STM8S-Discovery プログラム 「STM8SDP」

STmicro 製 STM8S マイコン評価ボード「STM8S-Discovery」用のプログラム「STM8SDP」です。 SD/MMC カード内の無圧縮リニア PCM の wave ファイルを再生するプログラムです。

Raisonance 社製の C コンパイラを、ST Toolset の ST Visual Develop 環境で使用して作成しています。 ライセンス認証をしていない、1 KB / 4 KB 制限のあるコンパイラでコンパイル可能です。 Ride7 環境や、Cosmic 社製のコンパイラには未対応です。

SD/MMC カードのアクセスのため、ChaN さんの「ぷち FatFS」を利用しています。

アーカイブ・ファイルは ZIP で圧縮してあります。

解凍すると、「stm8sdp」フォルダが作られます。

HEX ファイルも含まれていますから、コンパイルせずに、ST Visual Programmer (STVP) を 使って、直接書き込むこともできます。

オーディオ出力は、ディジタル・オーディオ用 16 ビット・シリアル入力 DAC に対応しています。

「FMmelody」プログラムでは PWM DAC 出力として使っていた TIMER1 の CH4 出力 (PC4 / TIM1_CH4、コネクタ CN2-5 番ピン) を、ここでは SD/MMC カードの SPI クロックのために利用していますから、 ハードを共用する場合には影響がないようにしてください。

16 ビット・シリアル DAC は いわゆる「標準フォーマット」の

のデータ形式に対応しています。 実際に回路を組み、動作を確認しているのは BU9480 (ROHM) だけです。 BU9480 以外の DAC では、オーディオ出力がジッタを持つ可能性があります。

48 / 44.1 / 32 / 22.05 kHz サンプリングをサポートしています。

CPU クロックは 16 / 16.384 / 16.9344 / 18.432 MHz に対応しており、各クロック周波数に対する、 実際のサンプリング周波数の誤差は以下の表のようになります。

CPU クロック
(MHz)
サンプリング
周波数(kHz)
実際の fs
(kHz)
誤差
(%)
  16.0000    22.050    22.039    -0.05  
  32.000    32.000     0  
  44.100    44.199    +0.22  
  48.000    47.904    -0.20  
  16.3840    22.050    22.022    -0.13  
  32.000    32.000     0  
  44.100    44.043    -0.13  
  48.000    47.906    -0.19  
  16.9344    22.050    22.050     0  
  32.000    31.952    -0.15  
  44.100    44.100     0  
  48.000    48.109    +0.23  
  18.4320    22.050    22.048    -0.01  
  32.000    32.000     0  
  44.100    44.096    -0.01  
  48.000    48.000     0  
もちろん、CPU クロック周波数の変更には、基板に実装されている 16 MHz の水晶発振子を取り外して、目的の周波数の物と交換する必要があります。

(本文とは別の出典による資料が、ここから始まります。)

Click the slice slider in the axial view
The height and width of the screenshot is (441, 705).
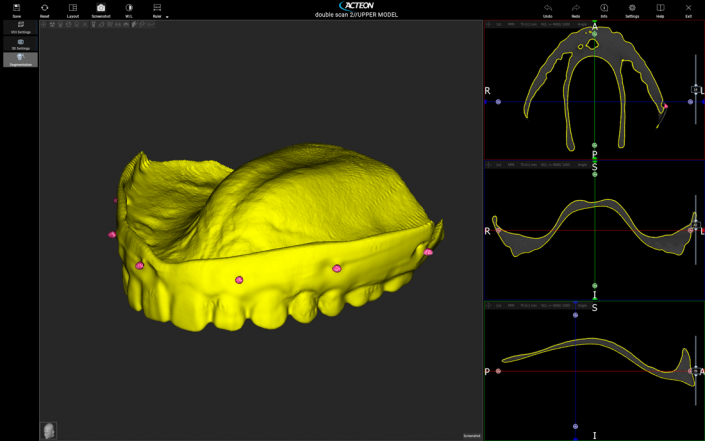tap(696, 90)
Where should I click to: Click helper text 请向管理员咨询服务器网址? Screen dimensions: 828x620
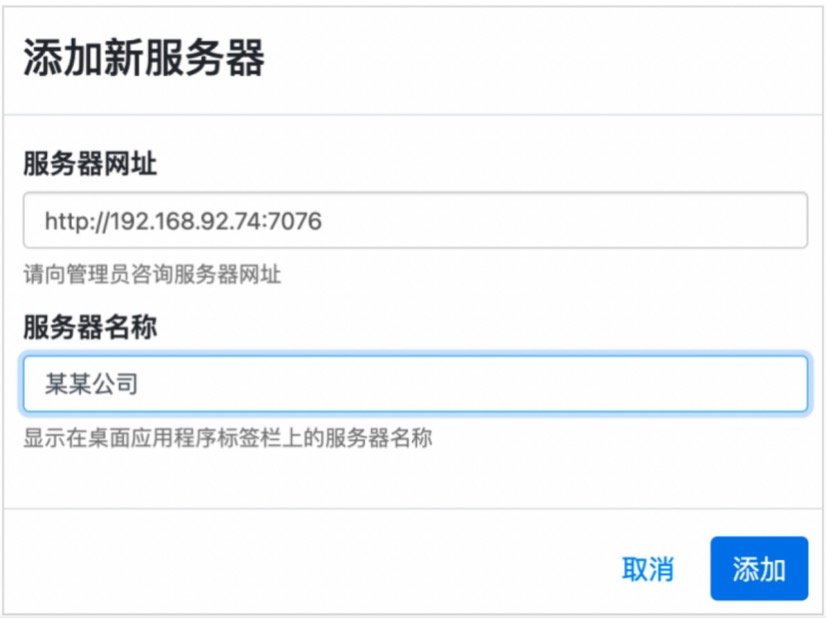[x=152, y=275]
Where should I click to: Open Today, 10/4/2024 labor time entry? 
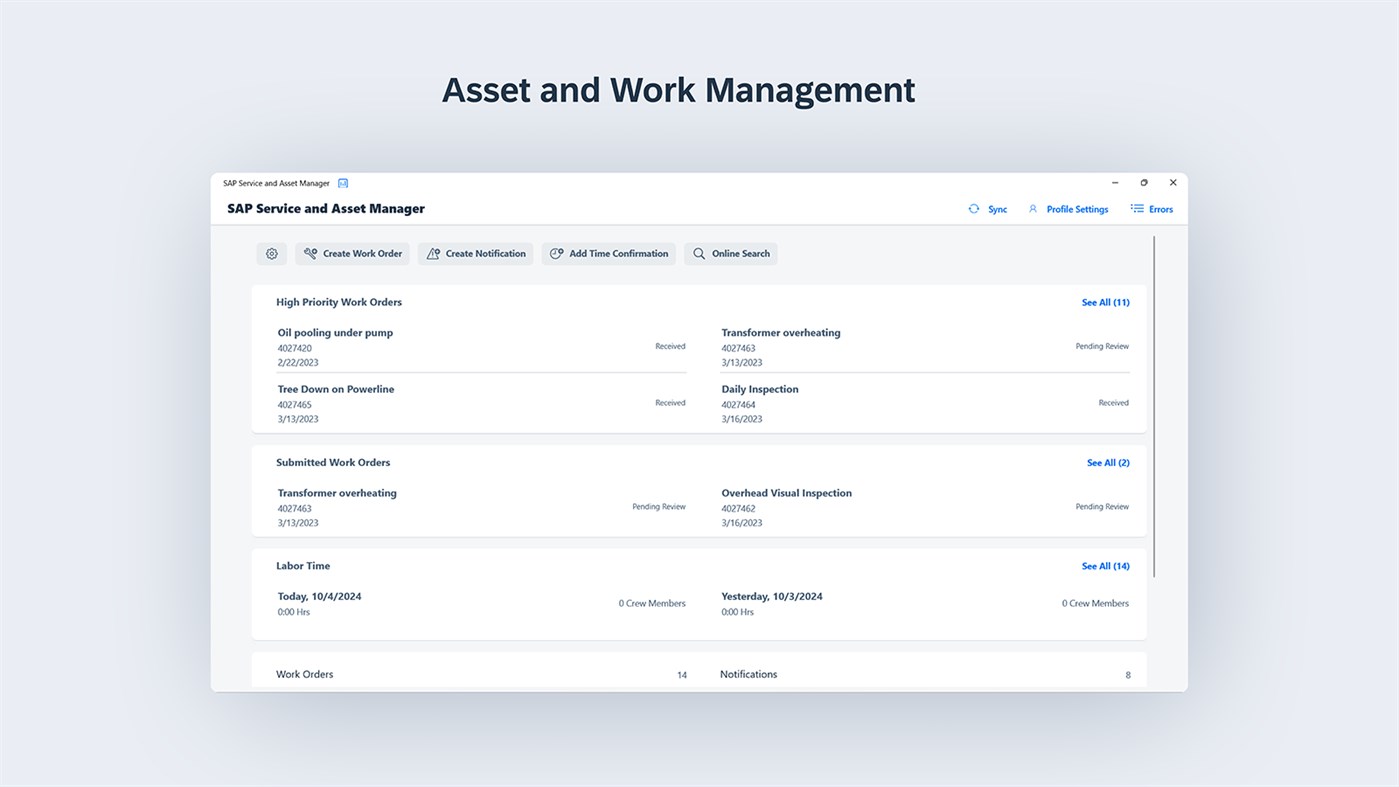320,595
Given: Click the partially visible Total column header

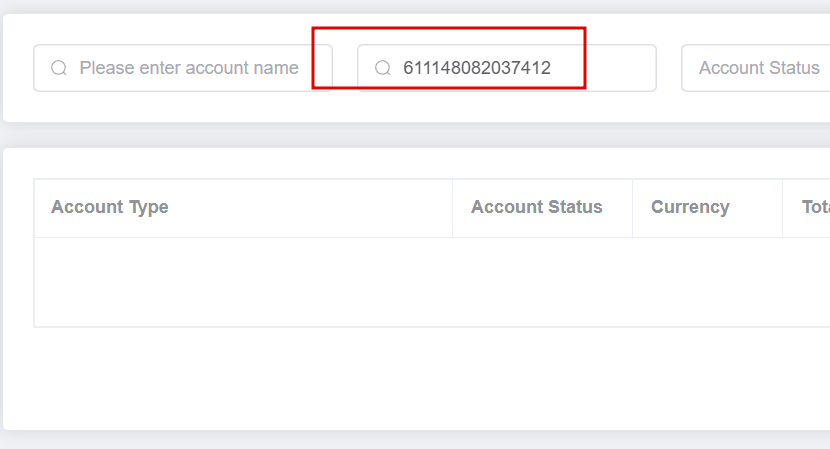Looking at the screenshot, I should click(806, 208).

もし換装するなら、約 15 % のオーバークロックになりますが、どのサンプリング周波数でも誤差の小さい 18.432 MHz をおすすめします。

16 ビット DAC とのインターフェースのために、Timer2 と SPI モジュールを使用しています。

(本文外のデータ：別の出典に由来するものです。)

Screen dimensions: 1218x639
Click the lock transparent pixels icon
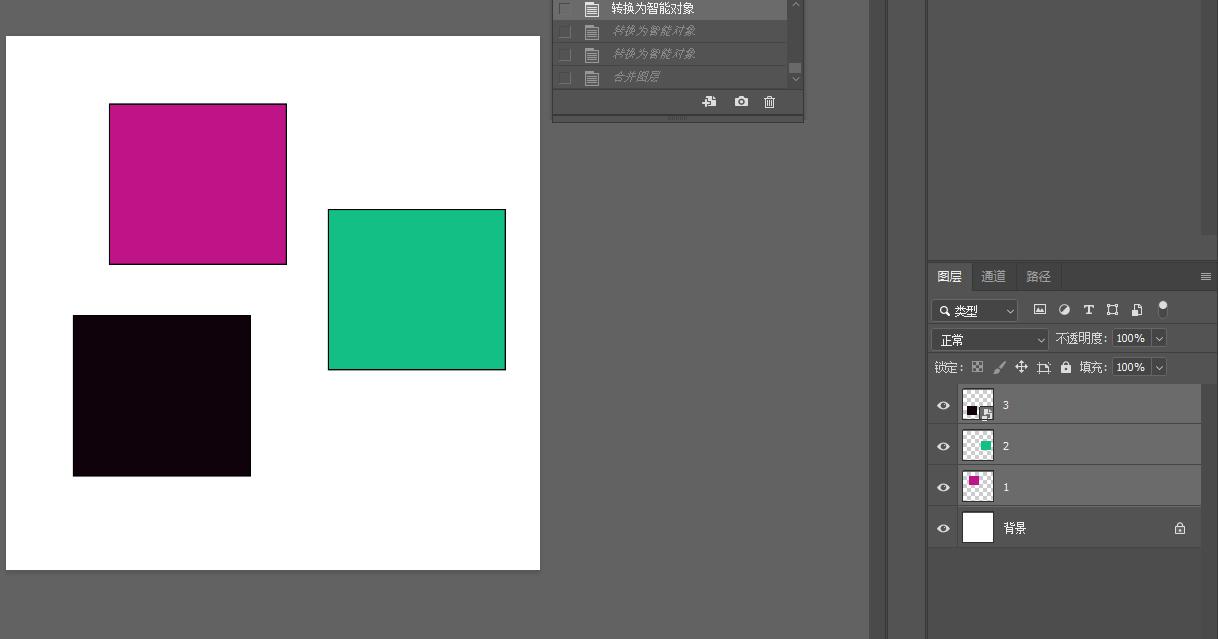(977, 367)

SD/MMC カードとのインターフェースは Timer1 モジュールを利用したソフトウェア SPI で実現しています。

プログラム・サイズの制限のため、非常に基本的な機能しか実現できていません。 機能としては次のようになります。

するだけのプログラムです。

PG1 (コネクタ CN2-12 番ピン) に接続されたスイッチの設定を読み込むのはプログラム開始時だけで、 演奏中にスイッチを操作しても何も起きません。

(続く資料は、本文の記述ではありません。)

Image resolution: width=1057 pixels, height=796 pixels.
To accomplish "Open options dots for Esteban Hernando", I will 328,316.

選択可能なファイル名やサンプリング周波数の変更にはソース・プログラムを書き換えて再コンパイルが必要です。

デフォルトでは、

 SW  サンプリング周波数  ファイル名 
 OFF 44.1 kHz 44100.WAV
 ON 32 kHz 32000.WAV

となっています。

最大サンプリング周波数は、使用する SD カードの性能によりますが、 手持ちの Kingston 製 2GB micro SD カードでは 50 kHz 程度まで再生できる実力があります。

FAT32 には対応していないので、4 GB 以上の SDHC カードは使用できません。

wave ファイルのパラメタは一切見ず、指定のサンプリング周波数/16 ビット/ステレオに決め打ちで、 ファイル・ヘッダ部分もスキップせず、オーディオ・データとして再生してしまうために、 最初の部分でクリック・ノイズが発生します。

プログラムのロジックとしては、エラーのリトライや、活線挿抜には対応しておらず、 正常終了の場合でも、エラーの場合でも、単に main() 関数の実行を終了するだけになっています。

しかし、C のランタイムの機能として、main() 関数を終了後、 ループして再び main() 関数の実行に入るので、期せずして 繰り返し演奏および活線挿抜の機能が実現されることになります。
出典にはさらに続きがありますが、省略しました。